# Do you have a toyota or lexus amplified system?



## SQ4ME2 (Jul 22, 2007)

My trip to Toyota with Parrot bluetooth corp and my company Quick Connect products

from the man who brought you the H.I.D. lights mounted on the windshield of a wrx at car and driver comes the lastest install. today our fearless hero went to toyota motor corporations headquarters in torrance cali to see if Parrot corp and my company could impress upon them the beauty and elegance of the parrot mki9200. the car, belongs to some vp or of that sort for toyotas accessory division. it was a 2007 toy 4 runner with the jbl synthesis system. now in most cases if you try to wire behind the radio you get alot of noise, so you have to wire between the amp and the speakers which sucks. so we found a way to do it between the radio and the amp and Ken at Toyota and the parrot people suresh and brian loved it and there was no noise. we gave the v.p. of the accessories division of toyota our only prototype but howard blueprinted it so we can make more. because i was in the "photography free zone" i only was able to snap off a few pix with my cell phone but it was great fun at toyota today.


----------



## AWC (Mar 31, 2008)

excellent tutorial, thanks


----------



## markland556 (Dec 2, 2008)

Very nice. I hate those stupid toyota factory amps. On the older cars they were just right behind the radio and you could just unplug it when doing a deck. But I know that I have had a few nightmares when integrating the Parrots. I remember a Lexus that I swear wanted to make me throw something.


----------



## SQ4ME2 (Jul 22, 2007)

thats why they continue to sell tools, because they continue to make crappy amped systems. everybody say it together "if you don't come and see us today, your factory system will still sound like ****".


----------



## Attack eagle (Nov 18, 2006)

AWC said:


> excellent tutorial, thanks


yeah, this is the best DIY i have ever seen.

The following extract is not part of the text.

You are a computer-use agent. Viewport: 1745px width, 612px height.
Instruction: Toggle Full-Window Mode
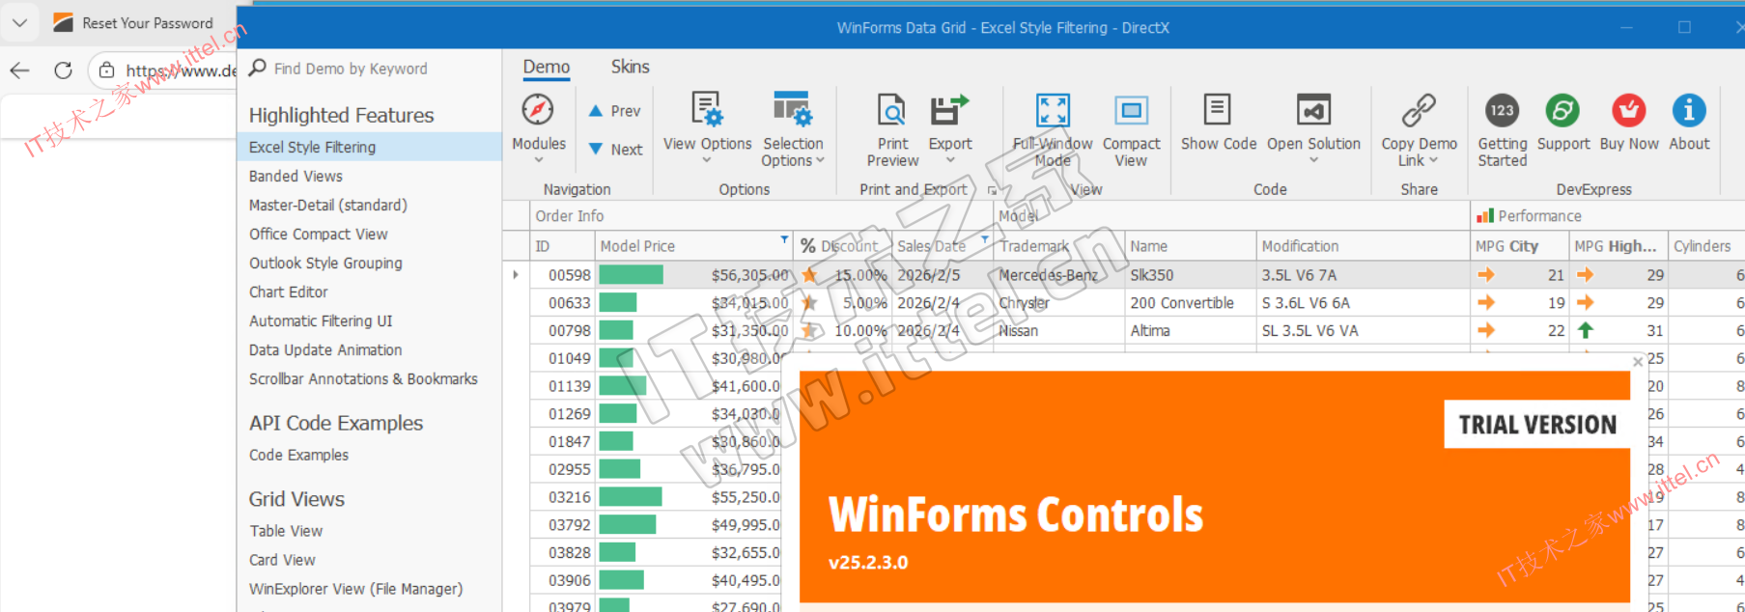coord(1052,111)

the detail in your descriptions, the photographs, plus the pinouts so we are not slaves to some 3rd party wire adapter company for install.

all top notch.

+5 rep. 

:rimshot:


----------



## SQ4ME2 (Jul 22, 2007)

the trick is to use the line level signal wires coming out of the parrot and throw them into 2 dpdt relays and then use the parrot mute wires to trigger the relays. the colors of the parrot wires are as follows:
small skinny wires closest to power wires
white is left +
brown is left -
red is right +
black is right -
yellow is the mute trigger
remember you will not be using any of the other wires on the 24 pin connector except the 3 power wires.

i can get the other wires later


----------



## Attack eagle (Nov 18, 2006)

you mean something like this?

http://www.diymobileaudio.com/forum...th-device-into-your-amplified-car-stereo.html


----------



## JayinMI (Oct 18, 2008)

I know it's not a Toyota, but when I used to work for Circuit City, we were running cheaper Parrots for $149 installed. Of course the first 2 cars I got were a Cadillac SRX with Bose and an '06 Grand Prix with Monsoon.

The problem I had was that since both of these cars had more than 4 speakers (The Parrot only had 4 ins/outs) I had to figure out how to integrate on my own. 

So I used the mute wire to trigger a relay to interrupt power to the amp, and then fed my signal into the center channel speaker.

Worked great.

Thanks for the Toyota info...that will inevitably be useful.

Jay


----------